In this two-pump station, Thames Water were interested in monitoring pump station performance along with checking the individual condition and efficiency of each pump. While much can be inferred from derived flow calculations, direct flow monitoring is much more informative about pump station operation. The usual way to achieve that would be by installing a magflow type meter. In this case, that would have required groundwork, including the building of a separate chamber adjacent to the existing pumping station to house extra pipework and the magflow meter. Given the position of the station, by a busy A Road, that work would probably have required traffic control to be put in place.

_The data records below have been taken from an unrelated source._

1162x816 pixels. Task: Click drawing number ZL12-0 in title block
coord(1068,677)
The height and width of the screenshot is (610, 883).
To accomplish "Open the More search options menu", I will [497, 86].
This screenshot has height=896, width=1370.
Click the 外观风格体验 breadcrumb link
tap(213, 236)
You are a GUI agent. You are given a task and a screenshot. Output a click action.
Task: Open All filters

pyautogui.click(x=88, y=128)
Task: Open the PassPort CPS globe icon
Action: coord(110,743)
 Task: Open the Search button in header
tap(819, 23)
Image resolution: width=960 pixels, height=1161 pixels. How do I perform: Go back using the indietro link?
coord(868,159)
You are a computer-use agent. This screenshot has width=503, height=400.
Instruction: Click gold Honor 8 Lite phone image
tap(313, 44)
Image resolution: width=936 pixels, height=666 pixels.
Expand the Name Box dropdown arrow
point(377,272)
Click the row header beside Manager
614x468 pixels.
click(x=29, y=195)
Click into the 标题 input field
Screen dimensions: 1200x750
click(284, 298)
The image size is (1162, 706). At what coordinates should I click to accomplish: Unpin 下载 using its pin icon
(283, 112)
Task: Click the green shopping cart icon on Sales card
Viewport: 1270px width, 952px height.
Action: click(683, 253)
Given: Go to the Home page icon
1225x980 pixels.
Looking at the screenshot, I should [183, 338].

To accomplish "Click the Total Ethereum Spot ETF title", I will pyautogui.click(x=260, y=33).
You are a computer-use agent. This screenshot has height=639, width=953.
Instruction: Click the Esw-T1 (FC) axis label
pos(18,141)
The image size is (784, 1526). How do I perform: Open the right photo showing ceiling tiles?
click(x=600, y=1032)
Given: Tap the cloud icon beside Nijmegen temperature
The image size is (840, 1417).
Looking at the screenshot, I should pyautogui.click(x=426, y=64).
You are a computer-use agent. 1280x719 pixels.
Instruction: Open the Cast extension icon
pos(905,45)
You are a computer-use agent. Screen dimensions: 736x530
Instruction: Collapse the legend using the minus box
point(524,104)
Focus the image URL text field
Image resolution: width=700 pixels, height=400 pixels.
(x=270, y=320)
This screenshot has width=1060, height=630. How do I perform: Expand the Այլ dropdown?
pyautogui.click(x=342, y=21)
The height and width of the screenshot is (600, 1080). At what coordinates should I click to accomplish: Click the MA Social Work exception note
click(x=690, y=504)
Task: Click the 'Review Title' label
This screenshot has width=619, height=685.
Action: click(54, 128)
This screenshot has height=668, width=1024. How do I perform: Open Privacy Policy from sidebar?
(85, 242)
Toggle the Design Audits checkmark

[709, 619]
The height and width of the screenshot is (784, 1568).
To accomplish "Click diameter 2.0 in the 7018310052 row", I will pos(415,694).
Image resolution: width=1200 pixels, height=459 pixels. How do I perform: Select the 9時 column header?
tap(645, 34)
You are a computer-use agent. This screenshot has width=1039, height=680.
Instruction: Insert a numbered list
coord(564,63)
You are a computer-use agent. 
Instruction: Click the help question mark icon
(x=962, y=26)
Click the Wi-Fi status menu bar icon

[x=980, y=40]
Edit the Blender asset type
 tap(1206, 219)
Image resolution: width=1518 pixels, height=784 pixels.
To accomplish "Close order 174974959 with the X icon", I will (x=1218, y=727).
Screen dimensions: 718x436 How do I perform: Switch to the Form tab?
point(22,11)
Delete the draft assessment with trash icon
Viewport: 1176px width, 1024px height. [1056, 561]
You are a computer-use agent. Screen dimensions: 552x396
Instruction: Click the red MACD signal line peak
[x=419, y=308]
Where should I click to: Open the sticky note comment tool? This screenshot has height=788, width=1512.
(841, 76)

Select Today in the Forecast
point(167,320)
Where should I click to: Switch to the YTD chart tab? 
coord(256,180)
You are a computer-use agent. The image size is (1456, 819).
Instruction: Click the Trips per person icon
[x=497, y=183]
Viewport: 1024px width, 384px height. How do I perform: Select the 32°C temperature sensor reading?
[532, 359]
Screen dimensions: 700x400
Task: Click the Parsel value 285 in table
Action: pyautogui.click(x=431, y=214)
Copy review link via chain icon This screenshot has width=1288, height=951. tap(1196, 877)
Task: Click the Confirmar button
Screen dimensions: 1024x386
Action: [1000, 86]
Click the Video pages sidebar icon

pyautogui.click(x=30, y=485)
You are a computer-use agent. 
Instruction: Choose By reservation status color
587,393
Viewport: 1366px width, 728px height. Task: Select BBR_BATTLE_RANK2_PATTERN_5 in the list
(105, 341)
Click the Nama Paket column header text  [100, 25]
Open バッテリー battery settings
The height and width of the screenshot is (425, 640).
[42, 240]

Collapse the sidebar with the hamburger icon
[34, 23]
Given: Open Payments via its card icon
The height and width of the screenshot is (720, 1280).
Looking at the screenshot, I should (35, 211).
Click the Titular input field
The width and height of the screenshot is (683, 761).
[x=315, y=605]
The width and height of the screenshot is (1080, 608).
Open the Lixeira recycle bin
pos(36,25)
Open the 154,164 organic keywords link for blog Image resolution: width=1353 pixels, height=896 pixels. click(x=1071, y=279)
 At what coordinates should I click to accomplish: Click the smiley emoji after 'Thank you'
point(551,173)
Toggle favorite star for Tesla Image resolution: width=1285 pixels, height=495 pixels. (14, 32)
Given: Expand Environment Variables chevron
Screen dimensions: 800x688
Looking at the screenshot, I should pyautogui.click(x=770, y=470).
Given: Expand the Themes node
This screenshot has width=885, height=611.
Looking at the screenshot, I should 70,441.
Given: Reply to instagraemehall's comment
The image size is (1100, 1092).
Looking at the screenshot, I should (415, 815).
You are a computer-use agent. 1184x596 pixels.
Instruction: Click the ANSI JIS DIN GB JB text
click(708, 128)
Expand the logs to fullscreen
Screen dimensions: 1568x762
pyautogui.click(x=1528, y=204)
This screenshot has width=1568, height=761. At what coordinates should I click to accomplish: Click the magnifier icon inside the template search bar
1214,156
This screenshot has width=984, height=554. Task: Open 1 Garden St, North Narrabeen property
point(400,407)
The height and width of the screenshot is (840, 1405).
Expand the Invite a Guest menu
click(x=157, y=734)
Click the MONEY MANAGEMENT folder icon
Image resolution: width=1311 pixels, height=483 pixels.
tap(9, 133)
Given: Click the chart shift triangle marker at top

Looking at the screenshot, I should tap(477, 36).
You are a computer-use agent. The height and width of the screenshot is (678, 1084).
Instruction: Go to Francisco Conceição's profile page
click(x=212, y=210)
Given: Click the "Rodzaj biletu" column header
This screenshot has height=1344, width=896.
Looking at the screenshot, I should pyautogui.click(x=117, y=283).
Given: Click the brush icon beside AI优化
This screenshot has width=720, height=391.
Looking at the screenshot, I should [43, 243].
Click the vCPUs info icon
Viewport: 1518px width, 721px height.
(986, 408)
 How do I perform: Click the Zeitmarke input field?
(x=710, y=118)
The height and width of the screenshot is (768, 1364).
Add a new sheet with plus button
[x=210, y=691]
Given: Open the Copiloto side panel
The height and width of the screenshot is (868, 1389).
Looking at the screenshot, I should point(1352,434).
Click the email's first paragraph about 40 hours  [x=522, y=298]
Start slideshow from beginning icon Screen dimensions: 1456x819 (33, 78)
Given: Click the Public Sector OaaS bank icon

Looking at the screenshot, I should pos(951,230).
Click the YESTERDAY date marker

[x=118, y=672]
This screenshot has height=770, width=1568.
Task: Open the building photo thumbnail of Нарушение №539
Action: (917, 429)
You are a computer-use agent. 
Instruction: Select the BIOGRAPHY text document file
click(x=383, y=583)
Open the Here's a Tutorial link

Instead, a Flow Pulse unit from Pulsar was used. Completely non-invasive, Flow Pulse installation is by means of a simple band and a silicon pad to make a close contact with the pipe, and the unit can be positioned close to pipe bends or flanges. Flow Pulse works by ‘firing’ an ultrasound pulse from a high-output ceramic crystal through the pipe wall, and analysing the flow using a novel signal analysis technique called Refracted Spread Spectrum Analysis (RSSA), which is able to consolidate the real flow information from the mass of signals coming from the particles, bubbles, turbulence, vortices and eddies within the flowing liquid.
Cost saving was of course important but, by using Flow Pulse, Thames Water were also able to avoid extensive groundwork and did not affect station flow, so there was no disruption to local traffic or neighbouring properties, and no need to tanker sewage away. The Flow Pulse was installed with Pulsar’s optional Flow Monitor controller to power the unit and to provide a local display of flow rate.